Shortly thereafter, also in May 2014, the State Treasurer announced a planned revision to the proposed budget for FY15 then being discussed with the Legislature, so as to cut the State’s contributions to the systems, to a total amount of $681 million, or $1.57 billion less than the mandated ARC. In disregard of this announcement, when the Legislature passed its FY15 Appropriations Bill and sent it to the Governor, it included a $2.2 billion payment to the pension plans, as required by the mandated ARC. Governor Christie then exercised his line-item veto authority, deleting $1.57 billion from the pension system contribution. The Legislature took no action to override the line-item veto.

The Claims. In Burgos, various unions representing current and retired State employees and the unions’ respective officials, filed suit on myriad grounds, challenging the Governor’s actions under New Jersey statutes and various State and federal Constitutional provisions. All the claims were fundamentally premised on one provision of the State’s pension reform laws, L. 2011, c. 78 (“Chapter 78”), wherein the Legislature declared that each member of the New Jersey pension systems “shall have a contractual right to the annual required contribution amount … The failure of the State or any other public employer to make the annually required contribution shall be deemed to be an impairment of the contractual right of each employee.” Chapter 78, § 26 (codified at N.J.S.A. 43:3C-9.5(c)) (emphasis added).
The primary claims in Burgos were that the State’s failure to make the full ARC payments in the two fiscal years unconstitutionally impaired the plan participants’ contract rights created by Chapter 78, under both the New Jersey and U.S. Constitutions. The trial court ruled in the plaintiffs’ favor on their impairment of contract claims.

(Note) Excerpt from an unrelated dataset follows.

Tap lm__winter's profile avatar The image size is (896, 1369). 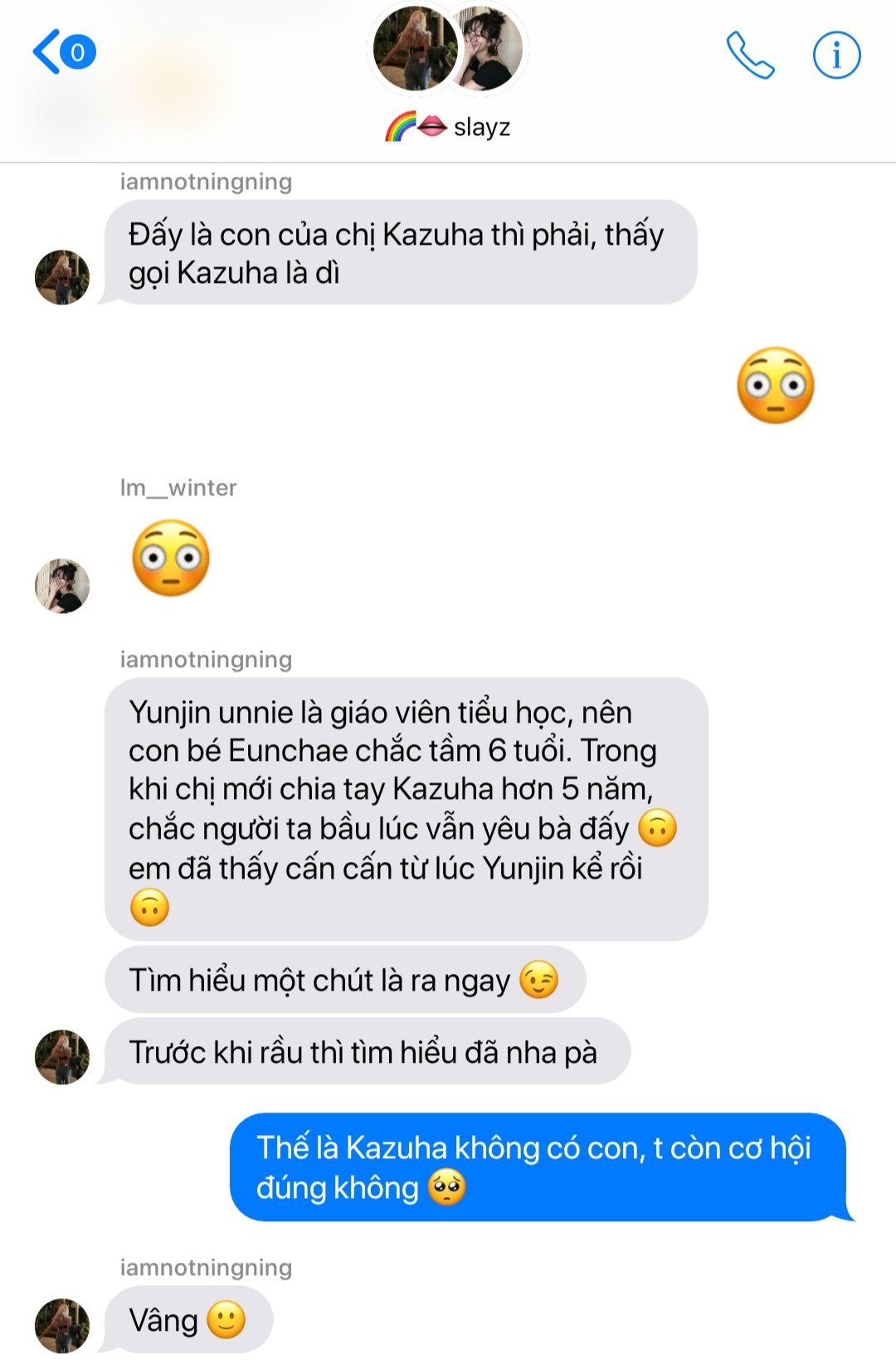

The Supreme Court Approves the Governor’s Actions. The New Jersey Supreme Court (5-2) ruled against the plaintiffs, holding that the Chapter 78 language quoted above did not create (and could not have constitutionally created) an effective contract requiring payment of the full ARC amounts in FY14 and FY15.

The Supreme Court reasoned that Chapter 78’s broad language – providing that pension system members “shall have a contractual right to the annual required contribution amount” – could not have constitutionally given the members a contractual right to payment of the full ARCs, insofar as the required payments to the pensions system were subject to the Debt Limitations Clause (N.J. Const. art. VIII, § 2, ¶ 3) and the Appropriations Clause (N.J. Const. art. VIII, § 2, ¶ 2) of the New Jersey Constitution, The former – barring the Legislature from creating “a debt or debts, liability or liabilities of the State” that exceed one percent of the amount appropriated in a given fiscal year unless “submitted to the people at a general election and approved by a majority … of the voters of the State voting thereon” – would be violated if the plaintiffs’ position were accepted, as their contention would allow the 2011 Legislature to impose substantial financial obligations on future Legislatures. The latter – which permits only one Legislative appropriation for all State expenses for a fiscal year, and does not allow for the expenditure of State monies through separate statutes – gives the Legislature the inherent power to disregard prior fiscal enactments. Again, if the plaintiffs’ position were accepted, the New Jersey Supreme Court reasoned, the 2011 Legislature’s financial commitments would be imposed on subsequent legislative sessions.

Interestingly, the Court stated expressly that the participants in the plans continue to hold a contractual right to their benefits in the pension plans, but Chapter 78 may not constitutionally bestow on them an enforceable contractual right to the ARC contribution schedule created in the 2011 pension reform legislation.

DISCLAIMER: Because of the generality of this update, the information provided herein may not be applicable in all situations and should not be acted upon without specific legal advice based on particular situations.